Si è interessata allo studio di sculture di epoca tardoclassica e romana ed ha partecipato al cantiere di studio dell’Arco di Costantino, diretto da Alessandra Melucco Vaccaro (pubblicazione di 3 monografie e di numerosi articoli oltre che relazioni a convegni di carattere nazionale e internazionale).
Un filone di ricerca degli ultimi anni è rappresentato dall’apertura verso le culture andine (in particolare del Perù) con l’indagine sull’archeologia quale strumento di coesione sociale, sviluppo economico e come elemento rivelatore delle dinamiche di costruzione identitaria.

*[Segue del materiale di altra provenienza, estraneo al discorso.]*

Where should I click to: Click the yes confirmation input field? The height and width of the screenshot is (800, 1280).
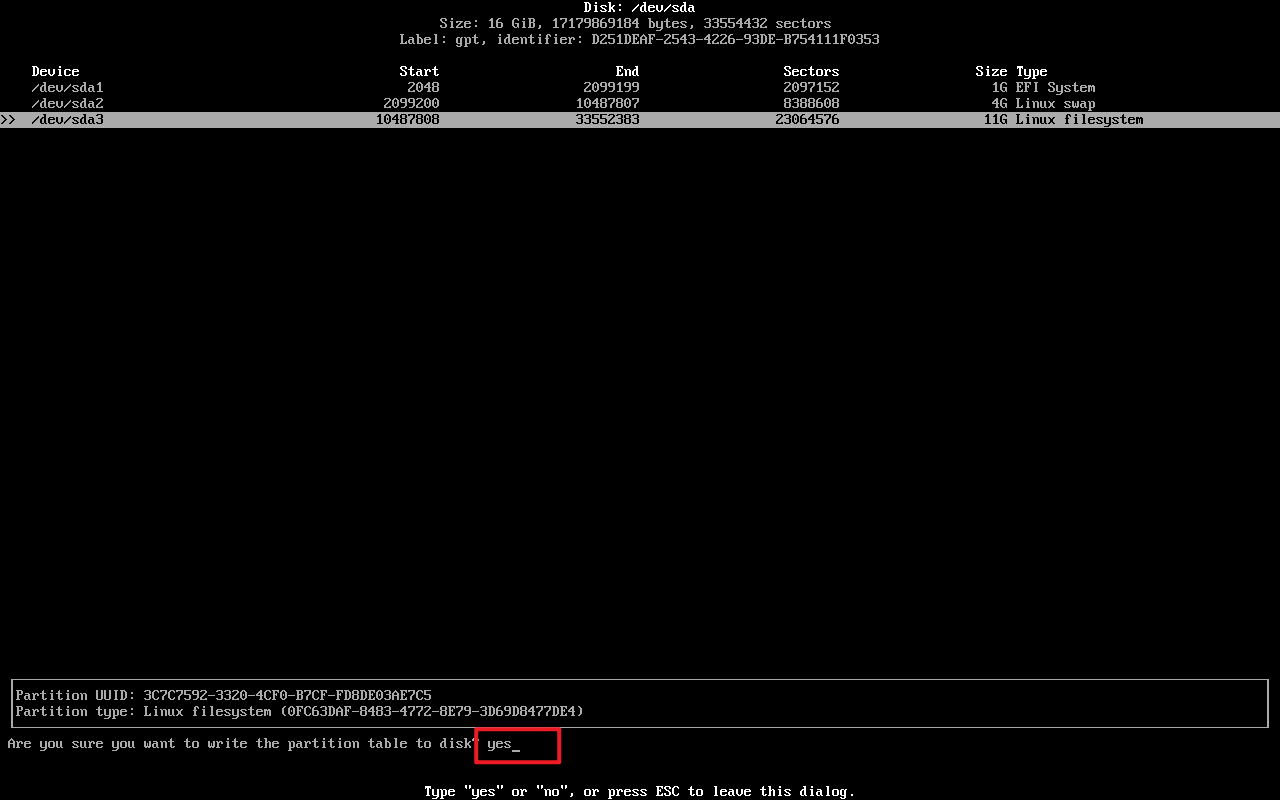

Attualmente svolge ricerche sulla storia del collezionismo di antichità e coordina il progetto di ricerca sui beni culturali conservati nel sito di Villa Maruffi (Ciampino), interessandosi in particolare della storia degli scavi di antichità nei fondi già di proprietà Maruffi e dello studio dei materiali di decorazione scultorea raccolti dalla stessa famiglia.

CAMPI DI INTERESSE

Archeologia classica come storia dell’arte antica e storia sociale; Museologia per l’archeologia; Storia del collezionismo di antichità; Rapporto tra archeologia e identità nelle società contemporanee.